### [TO DO]
Nothing before the line containing "The height and width of the screenshot is (732, 1314)." belongs in the answer; quote that line and all lines after it through the end of the material, word for word.

### [SOURCE RECORDS]
+-------+
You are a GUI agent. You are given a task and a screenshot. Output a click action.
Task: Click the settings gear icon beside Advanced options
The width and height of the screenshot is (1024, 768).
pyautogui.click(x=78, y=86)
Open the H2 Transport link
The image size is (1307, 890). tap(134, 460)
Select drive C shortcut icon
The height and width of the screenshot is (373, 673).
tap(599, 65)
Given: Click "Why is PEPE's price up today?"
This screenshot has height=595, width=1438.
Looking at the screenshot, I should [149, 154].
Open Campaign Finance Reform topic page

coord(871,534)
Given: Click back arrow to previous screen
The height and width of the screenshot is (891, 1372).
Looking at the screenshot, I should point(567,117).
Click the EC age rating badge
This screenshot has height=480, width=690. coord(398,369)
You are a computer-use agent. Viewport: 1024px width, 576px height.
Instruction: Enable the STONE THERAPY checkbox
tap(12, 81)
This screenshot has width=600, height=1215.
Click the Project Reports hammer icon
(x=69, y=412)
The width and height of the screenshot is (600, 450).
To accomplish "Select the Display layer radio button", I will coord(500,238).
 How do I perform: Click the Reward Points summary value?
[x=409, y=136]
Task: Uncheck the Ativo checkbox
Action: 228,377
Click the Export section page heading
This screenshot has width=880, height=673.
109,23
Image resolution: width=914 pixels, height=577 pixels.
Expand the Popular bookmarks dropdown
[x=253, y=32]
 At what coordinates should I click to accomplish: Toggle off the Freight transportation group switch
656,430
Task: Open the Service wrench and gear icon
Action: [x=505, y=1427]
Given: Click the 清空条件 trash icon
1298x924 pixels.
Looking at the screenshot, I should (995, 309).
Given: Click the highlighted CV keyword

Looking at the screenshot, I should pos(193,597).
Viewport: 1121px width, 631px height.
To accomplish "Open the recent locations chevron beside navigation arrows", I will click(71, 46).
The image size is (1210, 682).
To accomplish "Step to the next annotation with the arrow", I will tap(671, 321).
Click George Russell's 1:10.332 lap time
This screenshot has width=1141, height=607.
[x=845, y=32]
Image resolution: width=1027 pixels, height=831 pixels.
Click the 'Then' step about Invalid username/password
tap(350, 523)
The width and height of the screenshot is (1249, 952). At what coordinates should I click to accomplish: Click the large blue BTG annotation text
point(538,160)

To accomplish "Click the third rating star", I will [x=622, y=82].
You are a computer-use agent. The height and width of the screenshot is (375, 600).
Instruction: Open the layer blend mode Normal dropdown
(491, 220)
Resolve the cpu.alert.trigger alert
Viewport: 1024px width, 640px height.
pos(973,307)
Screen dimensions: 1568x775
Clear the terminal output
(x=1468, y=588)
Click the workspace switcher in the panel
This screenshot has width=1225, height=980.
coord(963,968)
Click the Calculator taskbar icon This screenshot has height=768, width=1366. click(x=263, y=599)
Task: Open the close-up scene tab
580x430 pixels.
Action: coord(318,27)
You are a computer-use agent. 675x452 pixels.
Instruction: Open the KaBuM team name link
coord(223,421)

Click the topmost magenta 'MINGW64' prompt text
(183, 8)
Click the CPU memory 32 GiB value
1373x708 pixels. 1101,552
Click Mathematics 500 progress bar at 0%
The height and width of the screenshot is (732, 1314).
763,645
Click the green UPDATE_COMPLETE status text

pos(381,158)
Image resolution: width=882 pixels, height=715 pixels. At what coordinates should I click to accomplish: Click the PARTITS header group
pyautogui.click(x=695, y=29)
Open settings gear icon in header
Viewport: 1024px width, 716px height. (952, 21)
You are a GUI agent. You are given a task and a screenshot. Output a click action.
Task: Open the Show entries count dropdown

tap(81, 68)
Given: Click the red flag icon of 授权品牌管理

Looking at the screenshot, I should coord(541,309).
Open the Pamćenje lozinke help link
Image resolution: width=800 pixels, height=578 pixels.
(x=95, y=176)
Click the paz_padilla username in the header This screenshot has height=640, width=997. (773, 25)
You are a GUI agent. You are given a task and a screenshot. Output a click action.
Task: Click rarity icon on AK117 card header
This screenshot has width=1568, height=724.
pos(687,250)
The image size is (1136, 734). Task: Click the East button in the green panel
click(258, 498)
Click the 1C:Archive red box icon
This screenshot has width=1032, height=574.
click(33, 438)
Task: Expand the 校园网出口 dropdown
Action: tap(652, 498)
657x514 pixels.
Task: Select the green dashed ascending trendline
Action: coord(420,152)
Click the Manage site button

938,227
+-------+
### [ANSWER BELOW]
The height and width of the screenshot is (732, 1314).
763,645
Click the green UPDATE_COMPLETE status text

pos(381,158)
Image resolution: width=882 pixels, height=715 pixels. At what coordinates should I click to accomplish: Click the PARTITS header group
pyautogui.click(x=695, y=29)
Open settings gear icon in header
Viewport: 1024px width, 716px height. (952, 21)
You are a GUI agent. You are given a task and a screenshot. Output a click action.
Task: Open the Show entries count dropdown

tap(81, 68)
Given: Click the red flag icon of 授权品牌管理

Looking at the screenshot, I should coord(541,309).
Open the Pamćenje lozinke help link
Image resolution: width=800 pixels, height=578 pixels.
(x=95, y=176)
Click the paz_padilla username in the header This screenshot has height=640, width=997. (773, 25)
You are a GUI agent. You are given a task and a screenshot. Output a click action.
Task: Click rarity icon on AK117 card header
This screenshot has width=1568, height=724.
pos(687,250)
The image size is (1136, 734). Task: Click the East button in the green panel
click(258, 498)
Click the 1C:Archive red box icon
This screenshot has width=1032, height=574.
click(33, 438)
Task: Expand the 校园网出口 dropdown
Action: tap(652, 498)
657x514 pixels.
Task: Select the green dashed ascending trendline
Action: coord(420,152)
Click the Manage site button

938,227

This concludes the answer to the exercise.